Specific Comments on Menendez Climate Change Amendment Findings

Finding (1) Evidence continues to build that increases in atmospheric concentrations of man-made greenhouse gases are contributing to global climate change.

This statement is pure assertion. It supplies no evidence that “evidence continues to build.”

Finding (1) also seems to say more than it does. What matters from a public policy standpoint is not whether the “balance of evidence suggests … a discernible human influence of global climate” (as the IPCC said in its 1996 report), but whether there is any evidence at all that man-made greenhouse gases are causing, or are likely to cause, a climate catastrophe, and whether the benefits of energy-rationing schemes like the Kyoto Protocol would be in any reasonable proportion to their costs. As discussed below, a modest 21st century warming would likely enhance global food security and biodiversity, and Kyoto would be all economic pain for no environmental gain. Mere detection of a human influence on climate would not justify adopting the kinds of policies the Menendez amendment advocates.

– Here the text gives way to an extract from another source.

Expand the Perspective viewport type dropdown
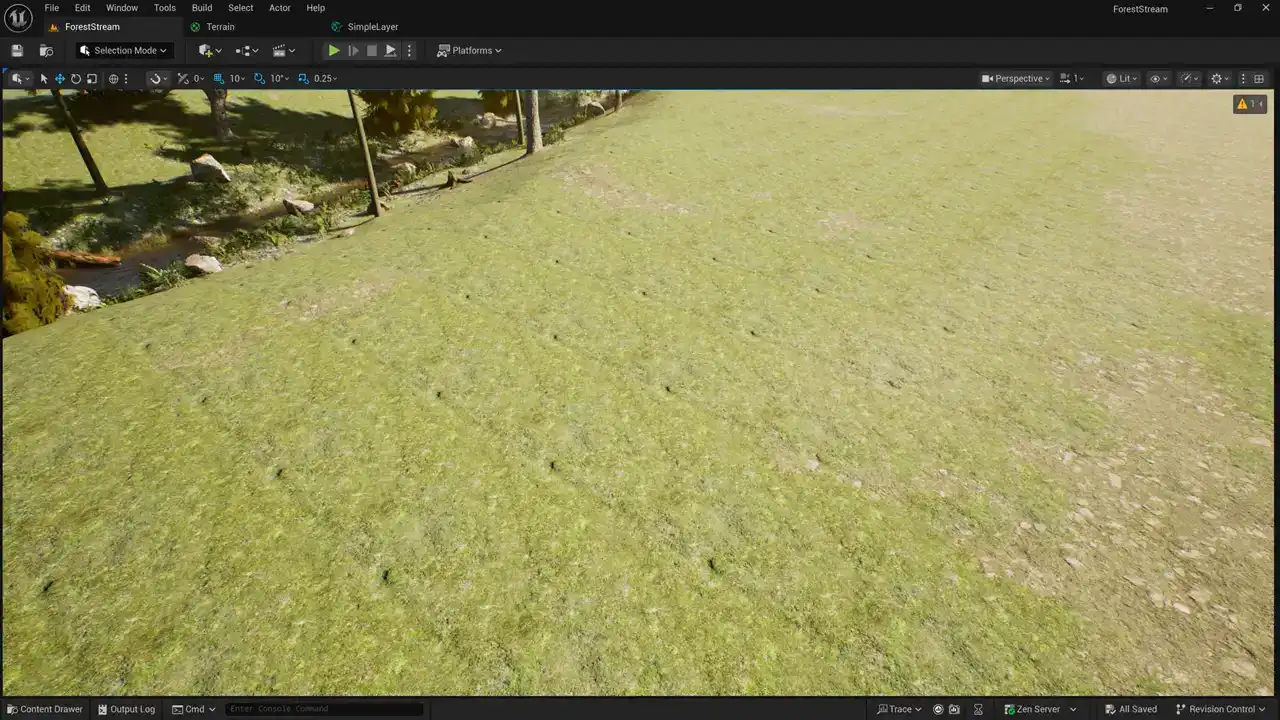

Although Finding (1) does not specify the “evidence” to which it refers, it more than likely alludes to the IPCC’s Third Assessment Report, particularly Chapter 12, “Detection of Climate Change and Summary of Causes.” Chapter 12 argues that the 0.4-0.8 degree C warming during the 20th century was “very unlikely” to be due “entirely” to natural causes. The chapter offers two main kinds of evidence: temperature records and computer model simulations.